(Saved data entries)
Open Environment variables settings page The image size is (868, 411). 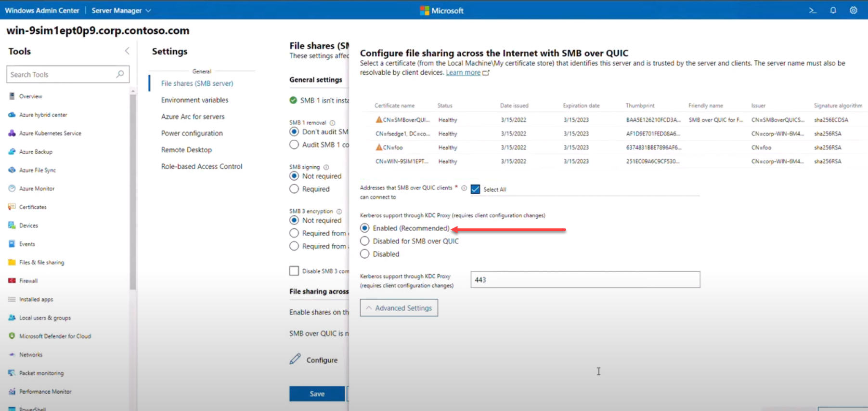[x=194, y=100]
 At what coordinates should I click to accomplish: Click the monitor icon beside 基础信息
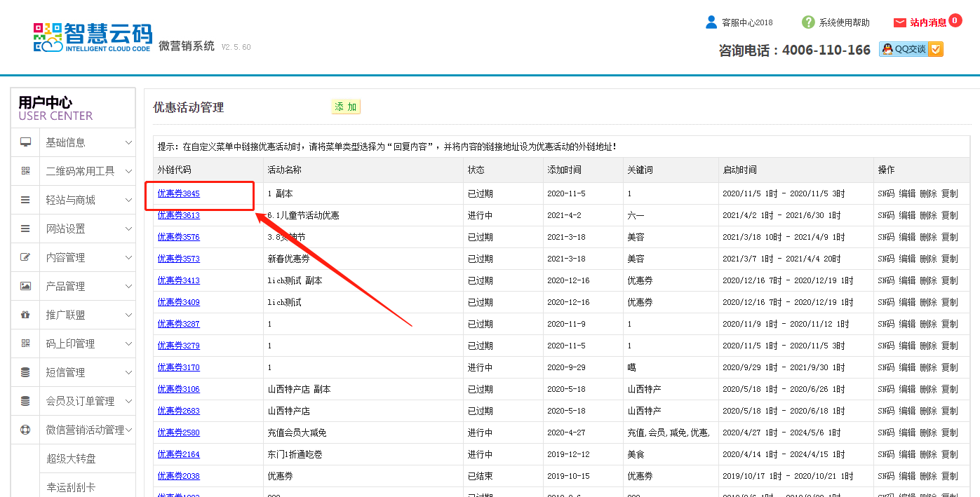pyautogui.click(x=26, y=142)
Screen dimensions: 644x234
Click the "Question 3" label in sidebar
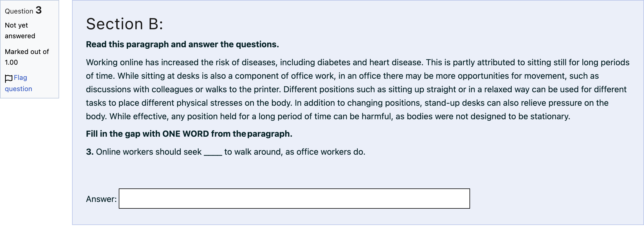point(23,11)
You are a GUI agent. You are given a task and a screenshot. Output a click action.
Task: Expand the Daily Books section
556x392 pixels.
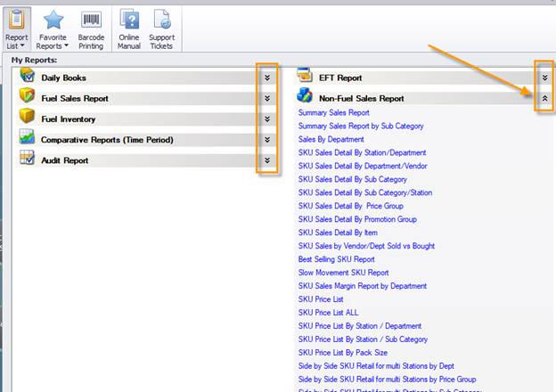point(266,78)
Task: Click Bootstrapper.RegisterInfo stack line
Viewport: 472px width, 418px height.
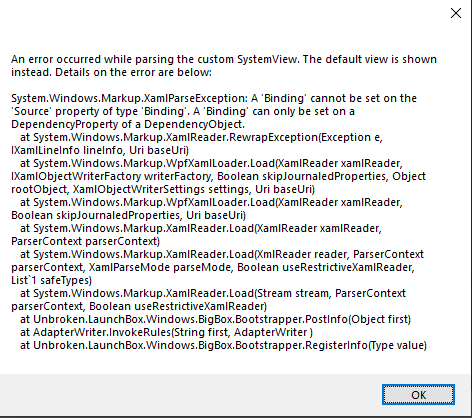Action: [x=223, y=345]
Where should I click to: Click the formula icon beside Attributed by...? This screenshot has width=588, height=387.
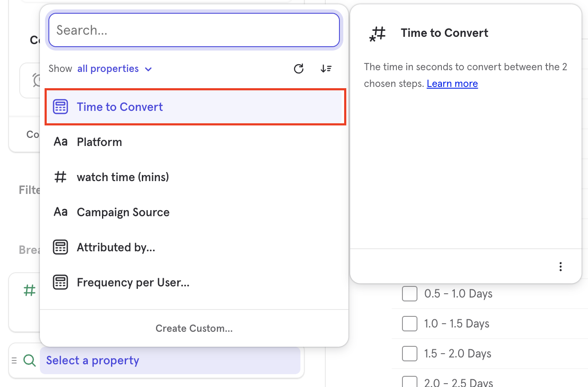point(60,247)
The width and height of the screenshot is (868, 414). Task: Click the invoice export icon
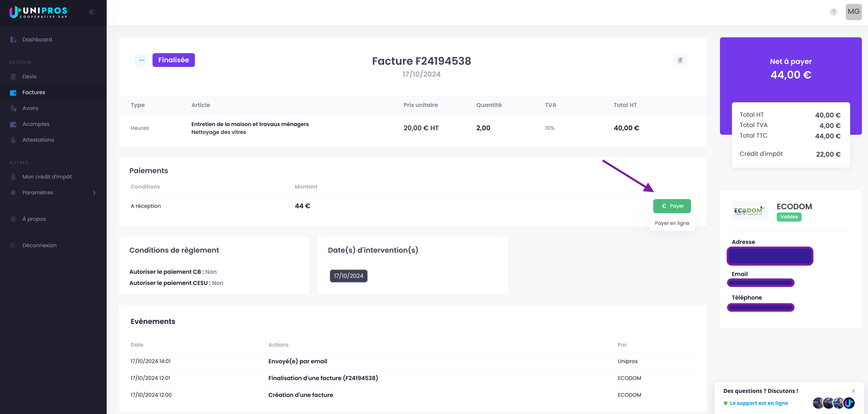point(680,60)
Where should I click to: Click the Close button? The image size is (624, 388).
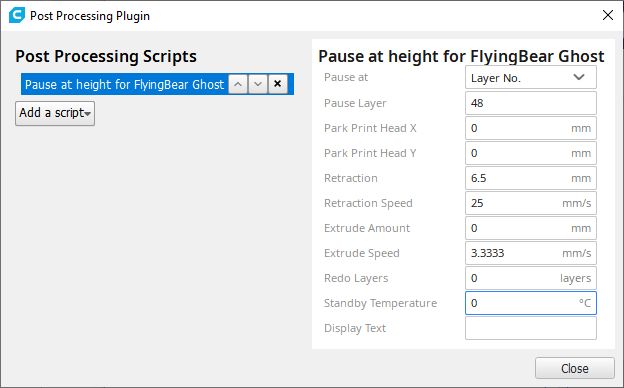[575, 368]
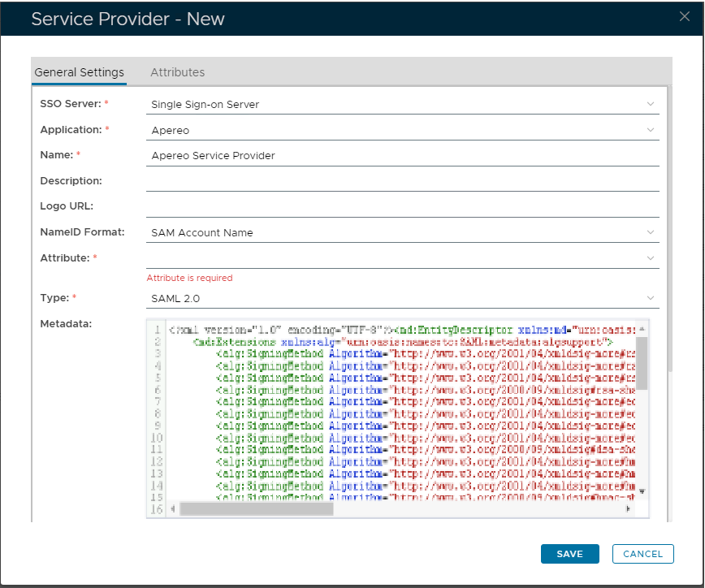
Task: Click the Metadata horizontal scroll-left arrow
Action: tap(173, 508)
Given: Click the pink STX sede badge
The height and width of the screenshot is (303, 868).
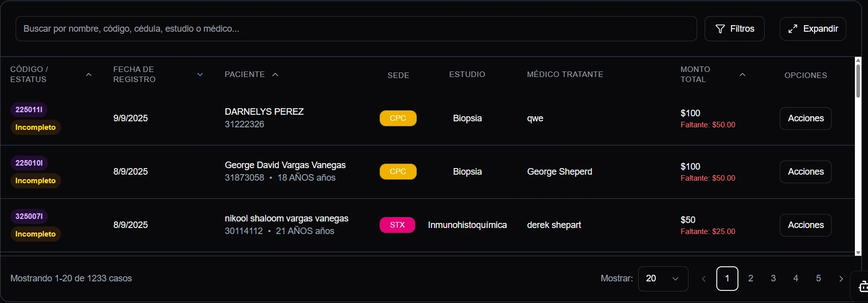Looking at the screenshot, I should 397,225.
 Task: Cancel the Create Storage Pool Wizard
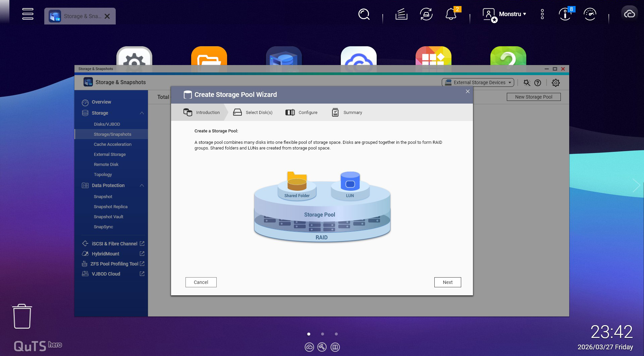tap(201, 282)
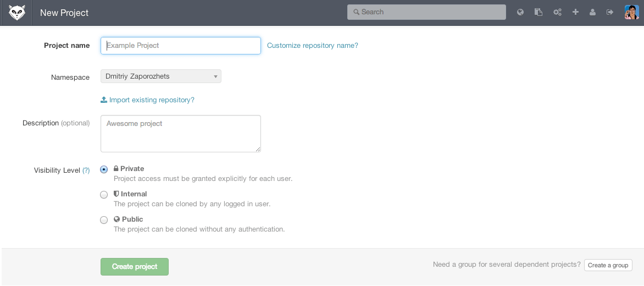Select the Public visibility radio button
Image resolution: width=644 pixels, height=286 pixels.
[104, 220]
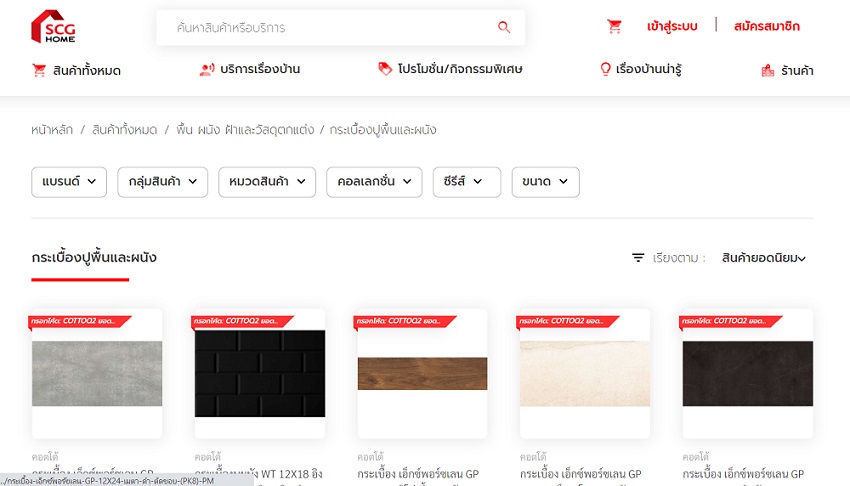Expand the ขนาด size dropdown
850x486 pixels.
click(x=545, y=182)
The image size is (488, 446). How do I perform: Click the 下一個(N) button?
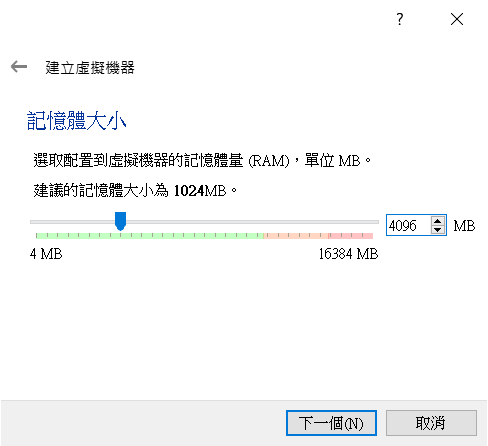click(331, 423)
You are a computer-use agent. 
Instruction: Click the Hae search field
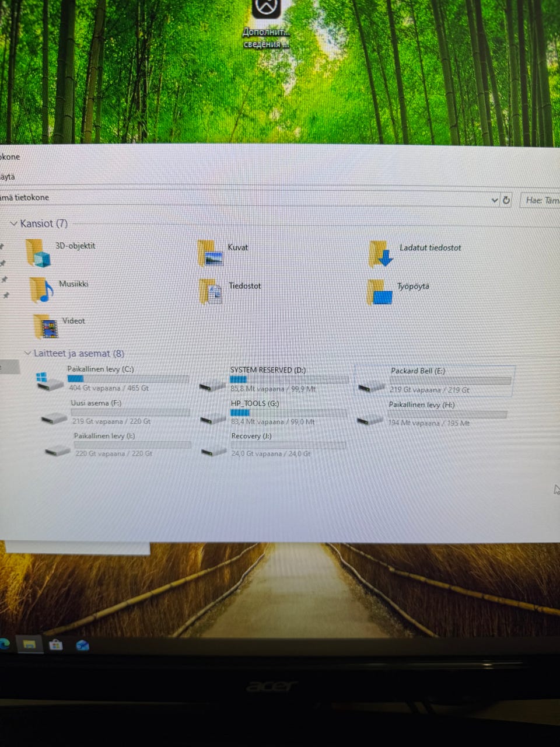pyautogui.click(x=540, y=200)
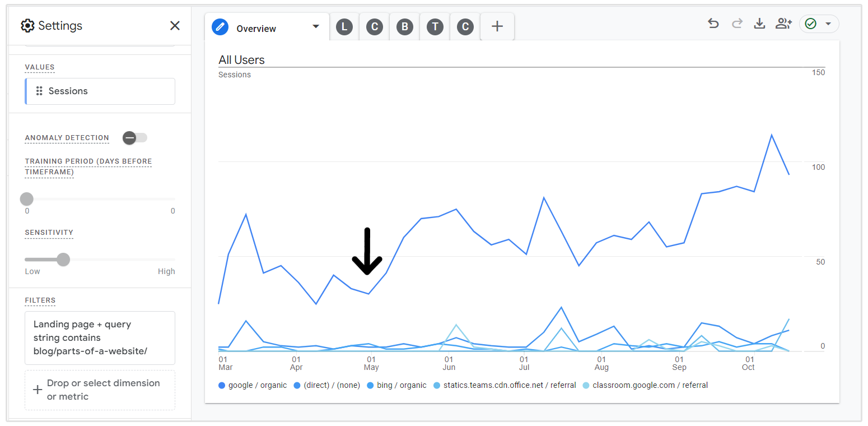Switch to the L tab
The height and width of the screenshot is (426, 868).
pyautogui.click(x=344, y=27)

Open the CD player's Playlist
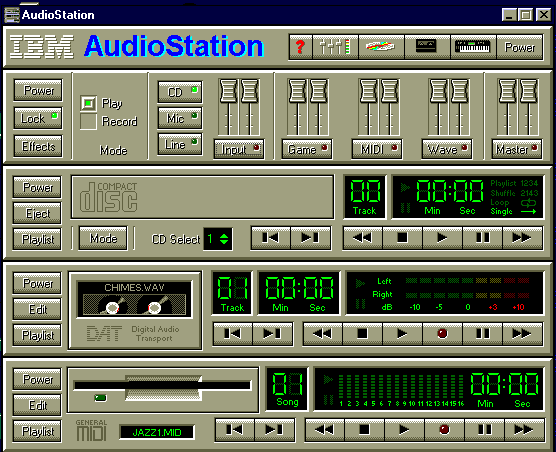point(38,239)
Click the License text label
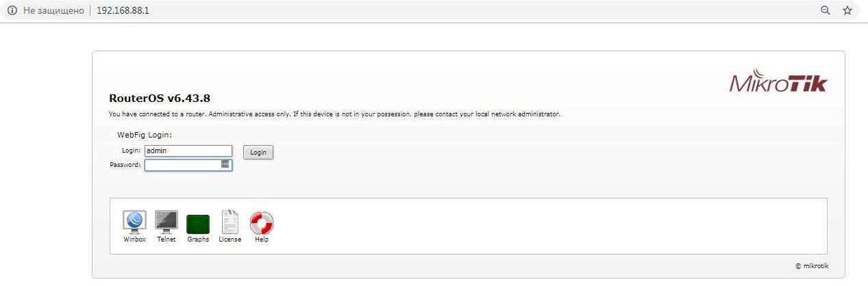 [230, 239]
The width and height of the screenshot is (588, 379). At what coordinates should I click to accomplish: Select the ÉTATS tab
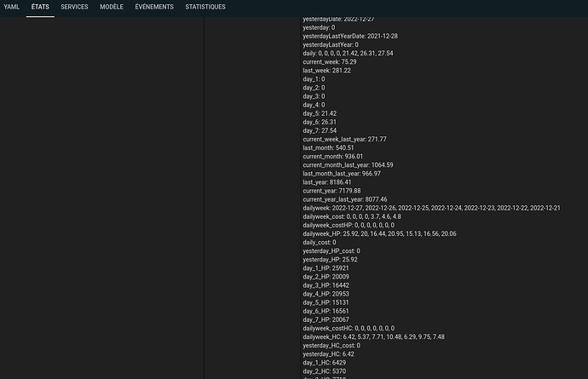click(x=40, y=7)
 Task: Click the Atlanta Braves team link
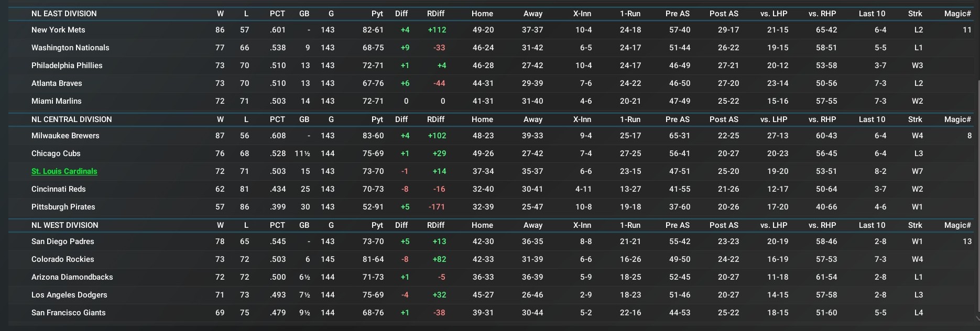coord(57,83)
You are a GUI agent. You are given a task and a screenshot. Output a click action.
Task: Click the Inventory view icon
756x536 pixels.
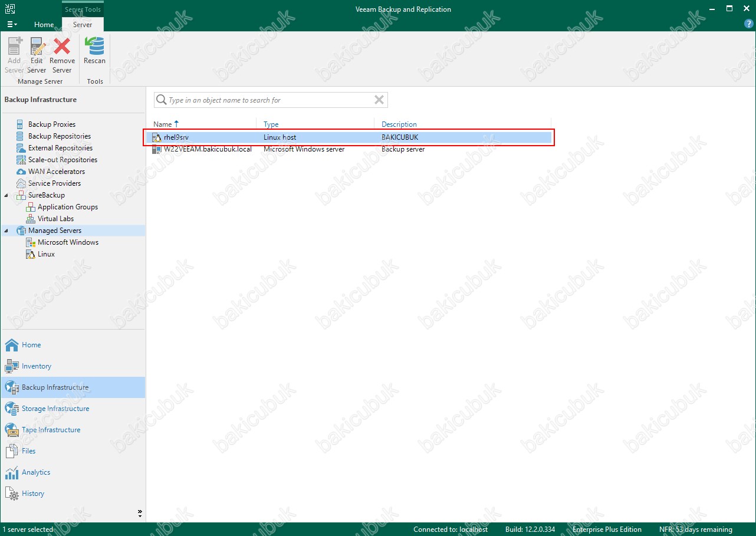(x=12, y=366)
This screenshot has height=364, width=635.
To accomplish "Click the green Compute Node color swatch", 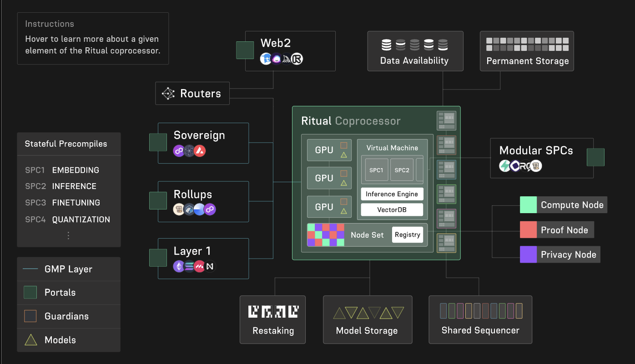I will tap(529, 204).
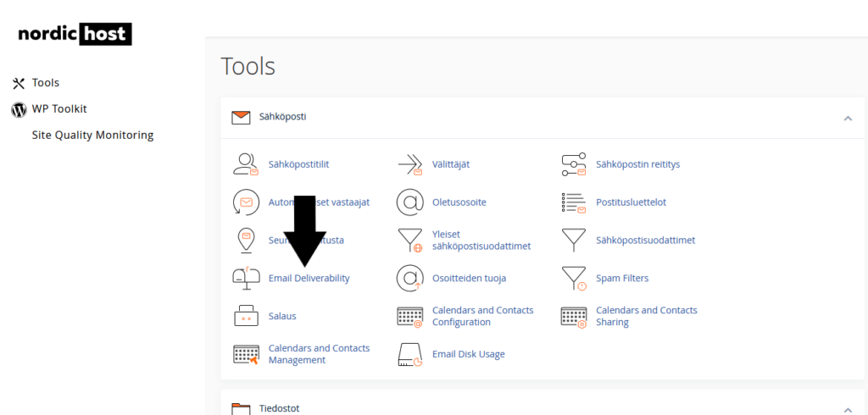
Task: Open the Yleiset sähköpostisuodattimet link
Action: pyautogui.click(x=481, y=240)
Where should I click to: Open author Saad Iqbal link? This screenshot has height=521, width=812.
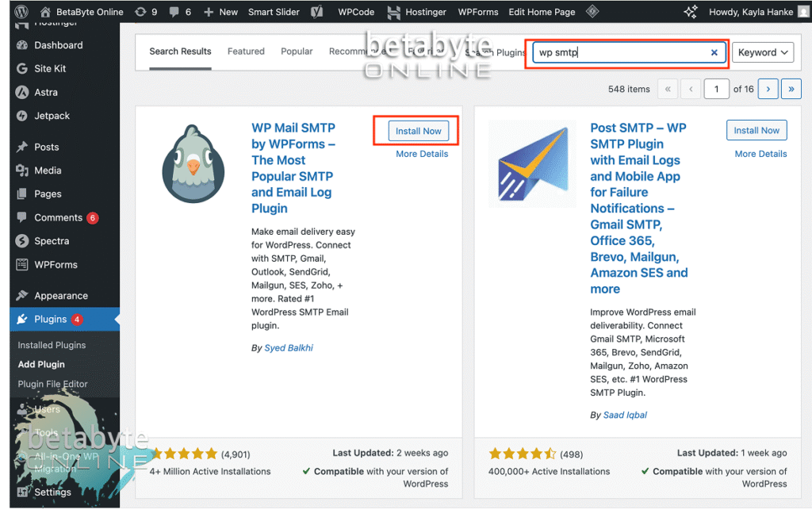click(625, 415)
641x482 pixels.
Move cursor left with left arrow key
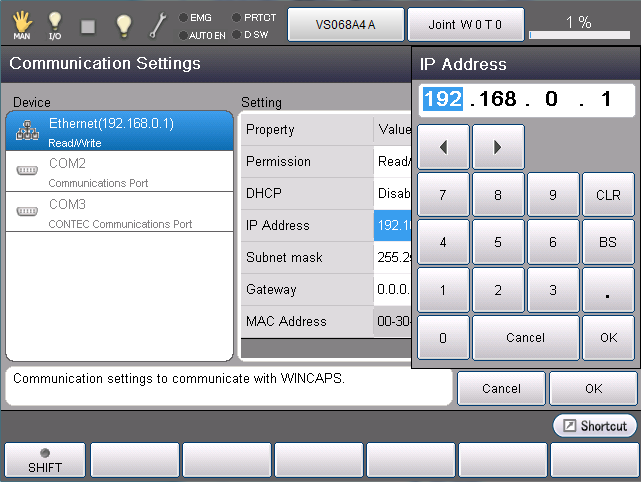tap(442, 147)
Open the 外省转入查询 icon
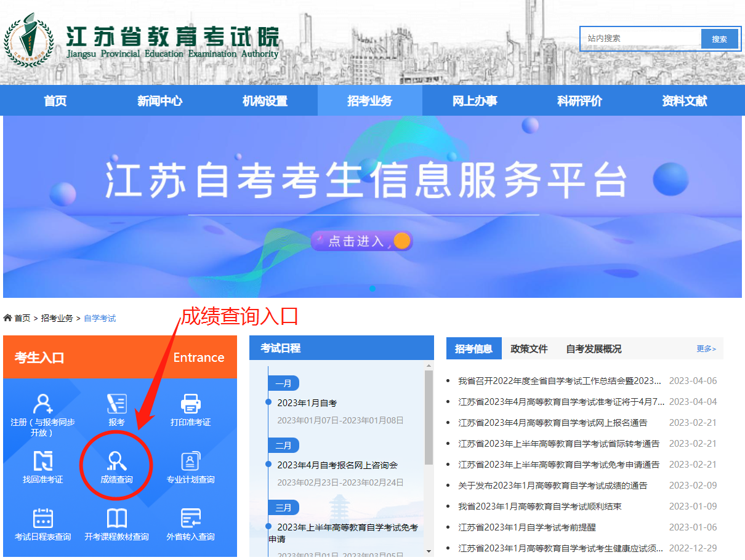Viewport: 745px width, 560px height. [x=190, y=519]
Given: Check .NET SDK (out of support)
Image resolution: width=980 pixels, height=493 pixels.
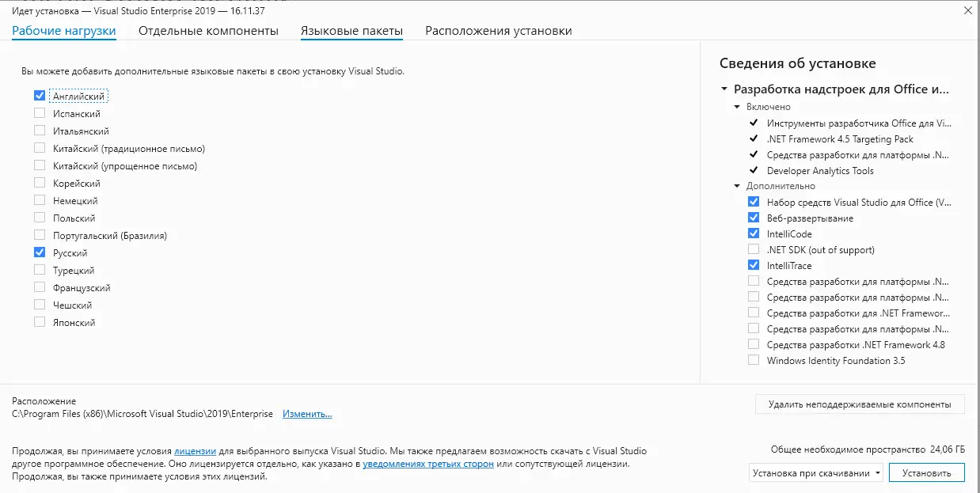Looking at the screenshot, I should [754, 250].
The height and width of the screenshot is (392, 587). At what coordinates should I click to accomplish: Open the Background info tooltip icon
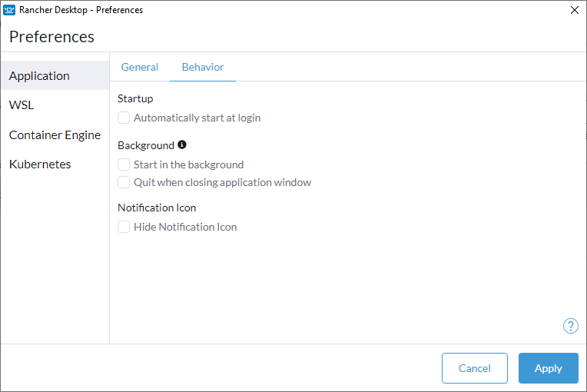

ASSIGNED TASK:
Every line from the one containing "Move cursor left with left arrow key" to the final line of the records must be transcribed exactly, both ends included, with the pictures left out.

RESPONSE AREA:
Move cursor left with left arrow key
tap(442, 147)
Open the 外省转入查询 icon
Viewport: 745px width, 560px height. [x=190, y=519]
Given: Check .NET SDK (out of support)
Image resolution: width=980 pixels, height=493 pixels.
Looking at the screenshot, I should [754, 250].
The height and width of the screenshot is (392, 587). At what coordinates should I click to accomplish: Open the Background info tooltip icon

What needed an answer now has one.